Han Sen’i gördü ve hiçbir şey söylemedi. Ortaya çıkmadığından beri, yeterince iyi olmadığını kabul etmişti ve o da bunu daha fazla kurcalamak istemiyordu.
Han Sen onun karşısına oturdu ve söyledi ”Son sefer başka bir şey tarafından geciktim. Senin numaran olmadan da seni bilgilendiremedim ve bu yüzden çok üzgünüm”
”Neden her zaman erkeklerin bu kadar çok mazereti var?” (Çn: vurdu gol oldu) Ji Yanran söyledi.
Han Sen ağzı açtı ve açıklamasının zor olduğunu hissetti. Gerçekten de ortaya çıkmamıştı bu yüzden hiçbir açıklama yeterli gözükmüyordu.

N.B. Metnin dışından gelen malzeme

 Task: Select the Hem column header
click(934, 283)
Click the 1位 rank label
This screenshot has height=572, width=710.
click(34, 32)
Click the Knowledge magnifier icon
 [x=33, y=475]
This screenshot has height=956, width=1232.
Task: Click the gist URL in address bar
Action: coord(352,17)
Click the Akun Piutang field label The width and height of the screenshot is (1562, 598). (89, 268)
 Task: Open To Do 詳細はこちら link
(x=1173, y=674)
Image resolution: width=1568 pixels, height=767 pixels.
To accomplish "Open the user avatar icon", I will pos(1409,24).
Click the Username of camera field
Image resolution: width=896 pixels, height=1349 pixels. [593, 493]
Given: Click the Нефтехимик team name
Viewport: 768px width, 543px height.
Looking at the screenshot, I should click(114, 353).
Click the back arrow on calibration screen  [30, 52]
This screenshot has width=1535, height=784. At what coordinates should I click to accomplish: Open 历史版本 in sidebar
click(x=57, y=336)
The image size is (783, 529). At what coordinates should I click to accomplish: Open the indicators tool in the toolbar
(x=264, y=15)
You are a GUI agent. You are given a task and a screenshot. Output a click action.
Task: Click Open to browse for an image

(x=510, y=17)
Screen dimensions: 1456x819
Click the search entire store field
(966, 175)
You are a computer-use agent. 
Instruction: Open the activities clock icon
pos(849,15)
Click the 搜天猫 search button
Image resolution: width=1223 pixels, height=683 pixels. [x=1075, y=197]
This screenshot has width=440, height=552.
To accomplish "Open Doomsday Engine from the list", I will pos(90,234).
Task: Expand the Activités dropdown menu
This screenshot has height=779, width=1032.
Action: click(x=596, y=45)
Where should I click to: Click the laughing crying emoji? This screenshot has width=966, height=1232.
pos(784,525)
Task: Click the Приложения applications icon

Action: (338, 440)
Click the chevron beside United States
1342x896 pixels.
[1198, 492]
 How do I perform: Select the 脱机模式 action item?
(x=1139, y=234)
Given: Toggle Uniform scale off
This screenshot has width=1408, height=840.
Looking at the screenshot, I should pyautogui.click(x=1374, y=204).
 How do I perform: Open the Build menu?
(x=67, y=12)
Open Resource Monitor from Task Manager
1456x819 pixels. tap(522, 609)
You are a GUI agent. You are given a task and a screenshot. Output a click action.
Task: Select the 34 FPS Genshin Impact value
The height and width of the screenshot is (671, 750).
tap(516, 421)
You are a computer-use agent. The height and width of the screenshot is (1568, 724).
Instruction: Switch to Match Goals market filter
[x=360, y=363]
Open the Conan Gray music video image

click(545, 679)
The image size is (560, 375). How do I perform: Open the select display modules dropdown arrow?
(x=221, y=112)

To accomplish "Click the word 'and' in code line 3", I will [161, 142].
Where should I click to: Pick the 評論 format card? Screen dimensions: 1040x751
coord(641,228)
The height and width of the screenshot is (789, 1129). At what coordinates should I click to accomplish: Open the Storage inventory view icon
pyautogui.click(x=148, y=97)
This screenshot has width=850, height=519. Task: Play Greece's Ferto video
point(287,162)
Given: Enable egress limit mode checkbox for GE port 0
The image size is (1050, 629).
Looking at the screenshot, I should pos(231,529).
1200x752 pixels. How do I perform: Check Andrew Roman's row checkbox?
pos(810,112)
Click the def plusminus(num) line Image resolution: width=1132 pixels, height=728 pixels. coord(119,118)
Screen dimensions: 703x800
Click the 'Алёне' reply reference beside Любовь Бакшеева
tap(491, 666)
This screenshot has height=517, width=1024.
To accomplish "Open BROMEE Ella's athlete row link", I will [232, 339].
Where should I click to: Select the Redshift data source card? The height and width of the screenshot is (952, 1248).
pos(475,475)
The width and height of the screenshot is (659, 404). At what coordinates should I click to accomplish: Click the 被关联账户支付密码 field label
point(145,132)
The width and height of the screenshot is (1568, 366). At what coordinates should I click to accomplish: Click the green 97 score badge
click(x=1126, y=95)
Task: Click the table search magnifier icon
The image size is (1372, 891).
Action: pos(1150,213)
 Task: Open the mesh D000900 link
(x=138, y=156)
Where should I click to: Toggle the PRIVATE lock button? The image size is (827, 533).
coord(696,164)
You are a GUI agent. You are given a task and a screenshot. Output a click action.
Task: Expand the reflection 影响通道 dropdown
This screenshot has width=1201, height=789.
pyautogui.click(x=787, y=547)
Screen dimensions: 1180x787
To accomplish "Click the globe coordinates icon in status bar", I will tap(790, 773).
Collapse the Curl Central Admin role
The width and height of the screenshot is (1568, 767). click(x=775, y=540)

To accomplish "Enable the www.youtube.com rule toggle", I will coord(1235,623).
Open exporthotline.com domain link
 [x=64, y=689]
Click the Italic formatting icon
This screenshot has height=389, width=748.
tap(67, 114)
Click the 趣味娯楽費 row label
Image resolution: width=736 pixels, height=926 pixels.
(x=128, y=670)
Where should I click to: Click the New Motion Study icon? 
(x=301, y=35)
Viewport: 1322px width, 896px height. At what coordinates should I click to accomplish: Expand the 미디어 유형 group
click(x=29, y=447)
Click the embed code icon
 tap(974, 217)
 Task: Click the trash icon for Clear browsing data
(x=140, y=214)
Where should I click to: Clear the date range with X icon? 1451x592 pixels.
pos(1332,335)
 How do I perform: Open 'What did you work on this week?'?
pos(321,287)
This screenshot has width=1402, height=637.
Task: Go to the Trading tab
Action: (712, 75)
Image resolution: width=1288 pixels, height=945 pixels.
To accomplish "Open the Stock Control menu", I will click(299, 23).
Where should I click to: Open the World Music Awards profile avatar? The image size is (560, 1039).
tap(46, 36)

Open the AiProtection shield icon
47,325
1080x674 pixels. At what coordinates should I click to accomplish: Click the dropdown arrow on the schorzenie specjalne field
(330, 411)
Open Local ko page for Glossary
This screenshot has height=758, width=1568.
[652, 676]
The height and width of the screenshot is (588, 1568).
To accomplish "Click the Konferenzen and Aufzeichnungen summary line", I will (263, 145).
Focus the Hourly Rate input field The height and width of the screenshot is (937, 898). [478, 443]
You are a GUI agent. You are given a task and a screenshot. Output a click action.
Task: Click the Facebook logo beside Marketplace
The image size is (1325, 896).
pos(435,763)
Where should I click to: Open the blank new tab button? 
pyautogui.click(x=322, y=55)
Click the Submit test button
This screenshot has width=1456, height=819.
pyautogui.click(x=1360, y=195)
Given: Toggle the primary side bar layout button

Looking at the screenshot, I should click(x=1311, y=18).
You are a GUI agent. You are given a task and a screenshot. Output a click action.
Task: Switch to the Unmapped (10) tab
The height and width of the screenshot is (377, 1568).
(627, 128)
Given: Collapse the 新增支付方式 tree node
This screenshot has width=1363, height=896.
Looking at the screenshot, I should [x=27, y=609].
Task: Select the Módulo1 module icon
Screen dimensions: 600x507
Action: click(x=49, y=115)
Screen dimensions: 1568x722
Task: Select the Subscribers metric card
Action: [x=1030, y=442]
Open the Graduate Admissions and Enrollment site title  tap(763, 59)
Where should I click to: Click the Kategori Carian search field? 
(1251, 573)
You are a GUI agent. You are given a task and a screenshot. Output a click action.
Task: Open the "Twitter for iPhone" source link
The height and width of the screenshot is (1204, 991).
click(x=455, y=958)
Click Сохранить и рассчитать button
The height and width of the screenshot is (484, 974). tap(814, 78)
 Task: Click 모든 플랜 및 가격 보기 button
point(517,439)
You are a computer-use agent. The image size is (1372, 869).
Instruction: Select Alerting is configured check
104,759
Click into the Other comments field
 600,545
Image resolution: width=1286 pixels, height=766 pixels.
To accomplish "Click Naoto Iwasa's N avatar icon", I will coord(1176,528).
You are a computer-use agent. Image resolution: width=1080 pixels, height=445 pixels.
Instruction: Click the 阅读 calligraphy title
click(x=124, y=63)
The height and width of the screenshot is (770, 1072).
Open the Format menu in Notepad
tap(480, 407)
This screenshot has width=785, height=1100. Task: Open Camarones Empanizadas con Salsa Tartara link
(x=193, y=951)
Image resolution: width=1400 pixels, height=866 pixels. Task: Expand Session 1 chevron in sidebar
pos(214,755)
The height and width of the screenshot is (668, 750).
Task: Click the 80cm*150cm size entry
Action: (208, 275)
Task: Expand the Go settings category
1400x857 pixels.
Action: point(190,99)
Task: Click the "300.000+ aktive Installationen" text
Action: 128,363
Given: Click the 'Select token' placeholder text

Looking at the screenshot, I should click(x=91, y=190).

”Yarın bir maç yapabilir miyiz?” Han Sen bir an düşündü ve sadece yetenekleri ile kendini kanıtlayabileceğine karar verdi.
”Unut gitsin, tekrar oynatılmak istemiyorum” Ji Yanran Han Sen’i açıkça hileci olarak tanımlamıştı ve onu şımartmak istemiyordu.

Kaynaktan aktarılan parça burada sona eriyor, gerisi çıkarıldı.